We awoke the next morning in a much better mood. We were determained to make the best of our Cyprus time. We checked out of the hotel deutschland and pointed our little car toward the mountains in the center of the island. After a couple hour drive we were in the heart of the Cyprus wine country, which is quite large and well established. We popped into a little winery and smapled their selections: not too bad.
We then proceeded to head up to a little town called Osmodos. After making a loop around the tiny, charming little village set on the side of a mountain we proceeded to head down a "street", which kept getting narrower. Finally after making a couple of corners and pulling in the side mirrors we decided we were offically screwed! We couldn't go any further and the only way out was to back out the way we came. If only it were so easy.
It took us nearly two hours of Marisa directing and me working the clutch and e-brake. There were honestly times were we were not inches, but millimeters away from the stone walls on either side of the car. How we got it out of there with only a tiny little scratch (that Avis never noticed) is beyond me. The pictures below don't even come close to showing how tight it was.
As we pulled out of the "street" we noticed a blue sign with a "T" were the horizontal part was red. We surmized this was the "don't drive down here" sign. The strage part of the whole ordeal was that not one person walked by during our little driving exhibition.
It was now about 2 in the afternoon and we needed to find our place to stay for the night. After safely parking the car in a giant parking lot on the edge of town we asked a couple of locals if there was a hotel around. Turns out there as one and they wanted $150 for a very nice room. Despite the zero percent chance anyone other than us was going to stay there that night they didn't want to even consider lowering the rate. So we moved on.
We drove through 3 more towns. And not one of the dozen hotels we drove past were open. We were back to hating Cyprus, as we elected to drive back the 2 hours to hotel deutschland. On the way back we elected to hit McDonald's for dinner. If there is one thing you can trust to always deliver, regardless of where you are, it's a good old Big Mac and fries!
Day 3, we were armed with a list of top ten things to do in Cyprus from our friend Daniela who LOVES Cyprus. After visiting a few ruins we headed back to Nicosia. We handed over the car and checked into a nice, little hotel. We headed out to walk around the town and knock off a few more of Daniela's top ten.

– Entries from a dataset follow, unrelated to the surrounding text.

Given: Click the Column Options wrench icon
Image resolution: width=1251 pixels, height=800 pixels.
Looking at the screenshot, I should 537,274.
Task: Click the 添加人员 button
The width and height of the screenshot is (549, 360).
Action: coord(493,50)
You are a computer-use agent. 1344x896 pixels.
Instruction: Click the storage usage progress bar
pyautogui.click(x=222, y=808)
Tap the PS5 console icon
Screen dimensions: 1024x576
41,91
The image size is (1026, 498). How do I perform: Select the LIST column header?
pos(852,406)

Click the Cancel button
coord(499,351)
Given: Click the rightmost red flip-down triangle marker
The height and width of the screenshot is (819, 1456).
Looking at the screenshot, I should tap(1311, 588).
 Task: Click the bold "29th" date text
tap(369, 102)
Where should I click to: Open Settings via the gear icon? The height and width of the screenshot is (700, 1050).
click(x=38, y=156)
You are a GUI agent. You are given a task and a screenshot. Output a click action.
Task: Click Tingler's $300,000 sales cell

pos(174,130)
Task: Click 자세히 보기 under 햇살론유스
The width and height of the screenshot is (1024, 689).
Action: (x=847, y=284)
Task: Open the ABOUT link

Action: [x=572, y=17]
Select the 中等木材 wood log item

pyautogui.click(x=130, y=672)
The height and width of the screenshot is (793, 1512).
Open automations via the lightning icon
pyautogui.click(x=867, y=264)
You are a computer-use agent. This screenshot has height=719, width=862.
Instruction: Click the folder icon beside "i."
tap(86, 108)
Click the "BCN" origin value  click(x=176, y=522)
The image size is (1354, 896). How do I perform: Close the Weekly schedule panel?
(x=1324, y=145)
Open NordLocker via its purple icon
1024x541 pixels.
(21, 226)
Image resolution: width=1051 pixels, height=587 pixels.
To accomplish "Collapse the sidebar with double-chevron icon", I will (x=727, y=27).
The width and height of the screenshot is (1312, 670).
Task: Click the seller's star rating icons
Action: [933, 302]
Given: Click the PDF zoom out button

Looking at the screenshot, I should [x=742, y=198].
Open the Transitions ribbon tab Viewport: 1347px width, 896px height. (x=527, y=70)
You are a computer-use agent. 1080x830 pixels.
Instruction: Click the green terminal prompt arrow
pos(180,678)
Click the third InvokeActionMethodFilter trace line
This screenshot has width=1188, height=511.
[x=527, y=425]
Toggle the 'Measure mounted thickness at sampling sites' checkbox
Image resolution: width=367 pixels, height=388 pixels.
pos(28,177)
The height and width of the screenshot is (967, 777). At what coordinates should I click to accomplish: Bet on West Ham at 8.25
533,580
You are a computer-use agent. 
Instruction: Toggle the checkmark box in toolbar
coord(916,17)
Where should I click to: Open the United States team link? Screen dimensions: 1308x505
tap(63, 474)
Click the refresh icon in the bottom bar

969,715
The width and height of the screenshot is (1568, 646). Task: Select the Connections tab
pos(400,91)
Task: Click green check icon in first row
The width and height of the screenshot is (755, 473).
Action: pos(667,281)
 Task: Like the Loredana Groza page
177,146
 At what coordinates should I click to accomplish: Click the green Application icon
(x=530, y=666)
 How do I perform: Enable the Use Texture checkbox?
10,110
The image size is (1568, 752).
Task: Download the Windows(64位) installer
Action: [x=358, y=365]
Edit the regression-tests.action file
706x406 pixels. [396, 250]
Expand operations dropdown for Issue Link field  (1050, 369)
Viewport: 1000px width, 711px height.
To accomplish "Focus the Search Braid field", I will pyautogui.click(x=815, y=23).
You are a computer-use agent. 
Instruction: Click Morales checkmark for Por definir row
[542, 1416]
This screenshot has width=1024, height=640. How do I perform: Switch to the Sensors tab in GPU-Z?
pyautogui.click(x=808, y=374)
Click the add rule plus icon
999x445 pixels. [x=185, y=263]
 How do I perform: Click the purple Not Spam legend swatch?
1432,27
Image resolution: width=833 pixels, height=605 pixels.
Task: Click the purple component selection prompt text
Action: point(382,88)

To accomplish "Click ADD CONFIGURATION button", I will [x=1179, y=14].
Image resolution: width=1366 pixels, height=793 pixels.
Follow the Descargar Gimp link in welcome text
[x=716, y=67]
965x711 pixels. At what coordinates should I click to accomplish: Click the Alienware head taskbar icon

After a couple hours of walking and looking at some things we settled into a nice, hip bar. Marisa wanted to have a frappe (ice coffee drink), which was on D's list to do. One frappe, one beer, 2 bottles of wine and sitting through a full soccer local soccer game on TV (with all the locals cheering around us) we were warming up to Cyprus. It was the best 4 hours on the island yet!
We spent the next day just walking around. Hit the market, had a nice mezze (a bunch of small plates) lunch and generally just chilled out. We then headed to the airport to get the heck out of Cyprus.
Overall, our time in Cyprus didn't live up to the hipe. We gave it several tries, but it just didn't happen. That said, had we been there in the spring, summer or fall we would have likely had a different experience. In the winter, the only place worth visiting on the island is Nicosia. It's the only city that actually functions without tourists.
The only sign of real design anywhere near the coast.